▸ Stated exercise 1: According to the book description, what kind of program is ELOPe?

David Ryan is the designer of ELOPe, an email language optimization program, that if successful, will make his career. But when the project is suddenly in danger of being canceled, David embeds a hidden directive in the software accidentally creating a runaway artificial intelligence.
David and his team are initially thrilled when the project is allocated extra servers and programmers. But excitement turns to fear as the team realizes that they are being manipulated by an A.I. who is redirecting corporate funds, reassigning personnel and arming itself in pursuit of its own agenda.
©2011, 2012 William Hertling (P)2012 William Hertling
"Avogadro Corp is a tremendous book that every single person needs to read. In the vein of Daniel Suarez's Daemon and Freedom(TM), William's book shows that science fiction is becoming science fact. Avogadro Corp describes issues, in solid technical detail, that we are dealing with today that will impact us by 2015, if not sooner. Not enough people have read these books. It's a problem for them, but not for the [emergent] machines." (Brad Feld, managing directory Foundry Group, co-founder Techstars)
"Highly entertaining, gripping, thought inspiring book. Don't start without the time to finish - it won't let you go.” (Gifford Pinchot III, founder Bainbridge Graduate Institute, author The Intelligent Organization)
"An alarming and jaw-dropping tale about how something as innocuous as email can subvert an entire organization. I found myself reading with a sense of awe, and read it way too late into the night." (Gene Kim, author of Visible Ops)
Avid audible listener for over 10 years.
Although there is a thriller plot to this book, you need to like computers to enjoy this. The Avogadro Corp basically runs most the on-line applications (webmail) and searches on the Internet. Basically, it really reminds me of Google. The CEO of the corporation is even a Russian wonderkid.
The corporation has developed an on-line application for email that basically searches other peoples email so you can write winning proposals. Although sounding far fetched, its probably something Google could do today. Take a email addressed to a gmail account, search the recipients gmail and then make suggestions based on that search. Frightening but doable. The story goes a little SCI FI when the application starts to take over the entire internet and starts ordering people to do things like arm floating server farmers with automated missiles and machine guns. It gets even more far fetched by the end. It does give you an idea of the massive scale that firms like Google have to handle web traffic throughout the world.
So in summary long on techno facts and thin on plot, but still enjoyable if you like books about computers taking over the world. Sort of surprise ending which I won't give away here.
Sure (from audible) but I would have infinity low expectations - As an IT geek I found this story light on underlying technology and high on magic in the wires. Wires that became intelligent without any advances in science and/or Einstein type involvement in AI programming.
Adam Sandler & Jim Carrey playing mindless programmers or college students who stole & copied code from IBM's Dr. Watson. Then the supercomputer named Dr. Watson would take over the world.

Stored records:
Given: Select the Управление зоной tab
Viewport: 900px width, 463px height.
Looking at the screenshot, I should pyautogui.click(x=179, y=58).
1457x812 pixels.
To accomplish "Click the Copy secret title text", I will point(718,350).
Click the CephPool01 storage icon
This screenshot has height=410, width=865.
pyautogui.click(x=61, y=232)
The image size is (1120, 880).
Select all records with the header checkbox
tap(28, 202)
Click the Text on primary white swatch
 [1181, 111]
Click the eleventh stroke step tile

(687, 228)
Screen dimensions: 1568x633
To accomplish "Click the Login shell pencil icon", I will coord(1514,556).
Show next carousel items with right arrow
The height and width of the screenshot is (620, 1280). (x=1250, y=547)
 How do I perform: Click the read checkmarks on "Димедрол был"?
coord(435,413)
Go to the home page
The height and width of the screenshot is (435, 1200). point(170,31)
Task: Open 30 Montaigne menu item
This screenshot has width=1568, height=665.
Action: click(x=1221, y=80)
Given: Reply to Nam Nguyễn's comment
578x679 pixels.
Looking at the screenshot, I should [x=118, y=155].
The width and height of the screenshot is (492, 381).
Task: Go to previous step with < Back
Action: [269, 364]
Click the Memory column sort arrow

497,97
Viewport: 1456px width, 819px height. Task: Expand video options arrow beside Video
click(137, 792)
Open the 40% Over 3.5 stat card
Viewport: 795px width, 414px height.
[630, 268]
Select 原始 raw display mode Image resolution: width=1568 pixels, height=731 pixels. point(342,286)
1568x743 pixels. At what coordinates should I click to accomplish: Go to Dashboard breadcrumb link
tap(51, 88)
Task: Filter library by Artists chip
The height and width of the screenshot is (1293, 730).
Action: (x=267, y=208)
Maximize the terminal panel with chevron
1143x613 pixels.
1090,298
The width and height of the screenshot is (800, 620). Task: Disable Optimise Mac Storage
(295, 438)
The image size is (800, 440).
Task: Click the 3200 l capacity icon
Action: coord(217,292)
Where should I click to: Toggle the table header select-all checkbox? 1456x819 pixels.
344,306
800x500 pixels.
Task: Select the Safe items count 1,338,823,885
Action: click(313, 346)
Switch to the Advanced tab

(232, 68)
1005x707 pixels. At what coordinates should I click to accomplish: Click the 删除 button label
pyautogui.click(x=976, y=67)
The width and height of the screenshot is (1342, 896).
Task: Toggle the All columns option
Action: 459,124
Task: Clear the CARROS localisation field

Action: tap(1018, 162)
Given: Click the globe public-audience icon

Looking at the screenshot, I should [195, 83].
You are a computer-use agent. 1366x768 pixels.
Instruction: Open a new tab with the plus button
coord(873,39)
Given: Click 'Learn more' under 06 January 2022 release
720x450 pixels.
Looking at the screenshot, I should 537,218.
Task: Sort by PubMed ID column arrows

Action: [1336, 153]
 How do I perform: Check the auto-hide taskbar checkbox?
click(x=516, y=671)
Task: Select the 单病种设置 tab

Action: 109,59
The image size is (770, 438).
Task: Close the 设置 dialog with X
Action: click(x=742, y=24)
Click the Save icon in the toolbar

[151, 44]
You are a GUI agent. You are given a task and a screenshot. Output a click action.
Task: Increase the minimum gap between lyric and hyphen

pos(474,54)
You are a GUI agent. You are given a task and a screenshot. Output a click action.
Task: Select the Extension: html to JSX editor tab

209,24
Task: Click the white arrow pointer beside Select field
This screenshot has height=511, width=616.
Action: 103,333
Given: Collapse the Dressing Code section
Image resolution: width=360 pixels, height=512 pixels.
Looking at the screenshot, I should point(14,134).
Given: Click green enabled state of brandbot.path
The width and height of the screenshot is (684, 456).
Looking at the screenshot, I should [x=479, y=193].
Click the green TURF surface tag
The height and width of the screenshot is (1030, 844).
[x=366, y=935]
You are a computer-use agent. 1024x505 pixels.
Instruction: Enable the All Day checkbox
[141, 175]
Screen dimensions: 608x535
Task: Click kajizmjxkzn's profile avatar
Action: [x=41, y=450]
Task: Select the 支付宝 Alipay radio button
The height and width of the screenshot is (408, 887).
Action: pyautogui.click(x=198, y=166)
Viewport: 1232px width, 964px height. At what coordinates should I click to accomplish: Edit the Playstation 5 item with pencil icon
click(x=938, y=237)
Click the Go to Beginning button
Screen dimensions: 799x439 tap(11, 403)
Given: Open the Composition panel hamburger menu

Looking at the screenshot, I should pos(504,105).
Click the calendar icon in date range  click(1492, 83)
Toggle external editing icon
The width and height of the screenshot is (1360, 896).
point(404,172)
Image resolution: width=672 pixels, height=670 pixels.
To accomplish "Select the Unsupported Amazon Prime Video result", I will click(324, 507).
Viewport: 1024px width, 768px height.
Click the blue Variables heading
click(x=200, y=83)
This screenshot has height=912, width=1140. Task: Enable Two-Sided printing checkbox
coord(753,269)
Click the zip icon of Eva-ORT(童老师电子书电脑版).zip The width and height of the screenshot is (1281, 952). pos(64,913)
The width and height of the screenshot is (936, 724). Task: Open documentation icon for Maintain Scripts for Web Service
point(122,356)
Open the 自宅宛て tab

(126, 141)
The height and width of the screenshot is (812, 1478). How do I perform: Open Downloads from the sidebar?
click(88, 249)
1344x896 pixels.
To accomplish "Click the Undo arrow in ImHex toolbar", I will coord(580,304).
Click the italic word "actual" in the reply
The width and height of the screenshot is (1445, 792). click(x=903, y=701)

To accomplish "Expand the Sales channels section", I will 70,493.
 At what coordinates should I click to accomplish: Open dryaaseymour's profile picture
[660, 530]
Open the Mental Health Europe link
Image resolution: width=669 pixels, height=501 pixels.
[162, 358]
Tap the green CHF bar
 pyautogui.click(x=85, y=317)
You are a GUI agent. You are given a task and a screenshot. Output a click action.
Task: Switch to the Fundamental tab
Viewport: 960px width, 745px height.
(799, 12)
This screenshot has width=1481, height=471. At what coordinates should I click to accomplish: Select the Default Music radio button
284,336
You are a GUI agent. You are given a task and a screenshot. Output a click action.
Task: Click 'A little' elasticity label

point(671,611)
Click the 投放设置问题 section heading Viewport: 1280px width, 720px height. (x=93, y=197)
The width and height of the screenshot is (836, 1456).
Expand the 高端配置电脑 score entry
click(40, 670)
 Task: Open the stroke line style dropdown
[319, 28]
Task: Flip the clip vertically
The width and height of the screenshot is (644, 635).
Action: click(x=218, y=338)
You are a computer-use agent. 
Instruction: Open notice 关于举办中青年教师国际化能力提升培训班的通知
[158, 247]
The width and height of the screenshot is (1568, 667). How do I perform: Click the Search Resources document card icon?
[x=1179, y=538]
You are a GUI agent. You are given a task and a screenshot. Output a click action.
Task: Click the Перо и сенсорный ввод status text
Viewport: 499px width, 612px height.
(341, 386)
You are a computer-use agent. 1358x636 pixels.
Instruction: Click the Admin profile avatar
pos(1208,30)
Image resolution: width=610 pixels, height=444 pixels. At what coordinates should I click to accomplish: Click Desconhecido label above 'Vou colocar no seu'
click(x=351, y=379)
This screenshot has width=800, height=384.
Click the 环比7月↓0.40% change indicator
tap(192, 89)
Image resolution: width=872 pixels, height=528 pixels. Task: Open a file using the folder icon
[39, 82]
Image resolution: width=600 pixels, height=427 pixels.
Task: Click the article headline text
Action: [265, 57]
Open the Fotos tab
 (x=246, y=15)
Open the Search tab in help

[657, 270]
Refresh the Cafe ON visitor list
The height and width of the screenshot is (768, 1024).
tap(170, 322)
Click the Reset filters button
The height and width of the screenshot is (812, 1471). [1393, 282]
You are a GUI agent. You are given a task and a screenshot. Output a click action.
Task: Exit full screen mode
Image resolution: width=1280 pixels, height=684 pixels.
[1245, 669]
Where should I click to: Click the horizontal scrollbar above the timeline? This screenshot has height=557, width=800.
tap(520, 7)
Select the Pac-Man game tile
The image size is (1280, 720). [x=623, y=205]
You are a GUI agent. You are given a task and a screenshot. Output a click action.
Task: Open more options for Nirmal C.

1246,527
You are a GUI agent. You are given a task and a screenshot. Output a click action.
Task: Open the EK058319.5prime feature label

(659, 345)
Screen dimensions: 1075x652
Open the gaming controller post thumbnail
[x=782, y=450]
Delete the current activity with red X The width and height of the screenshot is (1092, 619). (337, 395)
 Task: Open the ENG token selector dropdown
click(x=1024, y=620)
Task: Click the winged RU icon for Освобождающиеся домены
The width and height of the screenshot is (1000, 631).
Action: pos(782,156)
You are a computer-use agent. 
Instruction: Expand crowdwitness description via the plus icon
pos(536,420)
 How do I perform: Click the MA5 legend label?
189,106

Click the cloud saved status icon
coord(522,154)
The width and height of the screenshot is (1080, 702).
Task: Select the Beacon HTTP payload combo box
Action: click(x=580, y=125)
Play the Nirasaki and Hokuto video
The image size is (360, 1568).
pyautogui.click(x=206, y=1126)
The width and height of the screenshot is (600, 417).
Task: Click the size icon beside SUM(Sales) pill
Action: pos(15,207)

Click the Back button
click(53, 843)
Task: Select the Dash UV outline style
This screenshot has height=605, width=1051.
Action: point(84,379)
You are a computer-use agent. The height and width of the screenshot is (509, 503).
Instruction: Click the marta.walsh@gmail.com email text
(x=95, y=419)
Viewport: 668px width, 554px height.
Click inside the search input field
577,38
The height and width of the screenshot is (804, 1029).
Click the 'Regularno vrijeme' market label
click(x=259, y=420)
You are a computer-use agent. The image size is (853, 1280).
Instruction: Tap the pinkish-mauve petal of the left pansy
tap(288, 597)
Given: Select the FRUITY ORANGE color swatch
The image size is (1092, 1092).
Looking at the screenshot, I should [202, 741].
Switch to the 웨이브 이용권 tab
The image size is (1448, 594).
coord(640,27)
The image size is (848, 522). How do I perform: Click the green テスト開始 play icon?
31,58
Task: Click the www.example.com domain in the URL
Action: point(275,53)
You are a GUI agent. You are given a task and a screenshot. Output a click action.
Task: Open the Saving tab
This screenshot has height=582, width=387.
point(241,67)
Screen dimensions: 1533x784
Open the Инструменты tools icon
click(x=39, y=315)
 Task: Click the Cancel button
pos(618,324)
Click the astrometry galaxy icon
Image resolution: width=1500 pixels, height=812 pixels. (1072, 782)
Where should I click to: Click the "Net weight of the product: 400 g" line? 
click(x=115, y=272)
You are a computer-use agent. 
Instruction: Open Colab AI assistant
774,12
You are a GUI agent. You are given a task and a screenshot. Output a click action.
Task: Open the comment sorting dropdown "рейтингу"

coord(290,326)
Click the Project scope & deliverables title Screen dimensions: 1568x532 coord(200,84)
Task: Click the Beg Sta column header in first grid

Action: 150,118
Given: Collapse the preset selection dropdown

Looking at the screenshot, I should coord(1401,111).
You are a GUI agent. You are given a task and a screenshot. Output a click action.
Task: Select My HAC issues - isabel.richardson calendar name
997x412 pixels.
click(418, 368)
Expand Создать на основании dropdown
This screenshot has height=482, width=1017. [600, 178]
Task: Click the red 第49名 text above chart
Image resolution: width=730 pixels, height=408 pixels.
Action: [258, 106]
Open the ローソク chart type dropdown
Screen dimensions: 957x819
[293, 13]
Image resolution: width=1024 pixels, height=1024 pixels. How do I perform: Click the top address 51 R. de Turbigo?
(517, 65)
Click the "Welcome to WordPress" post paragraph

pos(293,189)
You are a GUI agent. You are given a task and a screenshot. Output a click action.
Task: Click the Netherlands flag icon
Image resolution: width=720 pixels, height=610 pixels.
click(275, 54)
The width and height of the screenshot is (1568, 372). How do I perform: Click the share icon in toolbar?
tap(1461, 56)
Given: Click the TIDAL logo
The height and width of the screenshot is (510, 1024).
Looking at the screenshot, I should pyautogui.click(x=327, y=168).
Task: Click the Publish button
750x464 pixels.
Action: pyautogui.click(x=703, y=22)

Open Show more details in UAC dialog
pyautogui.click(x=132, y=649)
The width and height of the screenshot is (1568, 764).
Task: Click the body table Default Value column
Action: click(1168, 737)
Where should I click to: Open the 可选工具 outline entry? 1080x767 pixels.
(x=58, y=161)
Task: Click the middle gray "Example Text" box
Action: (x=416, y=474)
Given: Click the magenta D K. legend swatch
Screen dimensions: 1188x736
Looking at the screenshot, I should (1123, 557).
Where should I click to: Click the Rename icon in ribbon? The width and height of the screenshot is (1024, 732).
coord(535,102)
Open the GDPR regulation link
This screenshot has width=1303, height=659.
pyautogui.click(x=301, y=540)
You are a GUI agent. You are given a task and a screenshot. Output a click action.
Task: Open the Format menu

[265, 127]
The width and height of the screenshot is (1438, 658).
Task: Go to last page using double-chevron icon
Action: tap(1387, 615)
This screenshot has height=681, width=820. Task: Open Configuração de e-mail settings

▸ Stated exercise 2: From the stored records listing, copy out the lines word for word, starting at the line containing "Click the 投放设置问题" and ending at the line containing "Action: click(x=218, y=338)", with both of those lines included.

▸ Full response 1: An email language optimization program.

▸ Full response 2:
Click the 投放设置问题 section heading Viewport: 1280px width, 720px height. (x=93, y=197)
The width and height of the screenshot is (836, 1456).
Expand the 高端配置电脑 score entry
click(40, 670)
 Task: Open the stroke line style dropdown
[319, 28]
Task: Flip the clip vertically
The width and height of the screenshot is (644, 635).
Action: click(x=218, y=338)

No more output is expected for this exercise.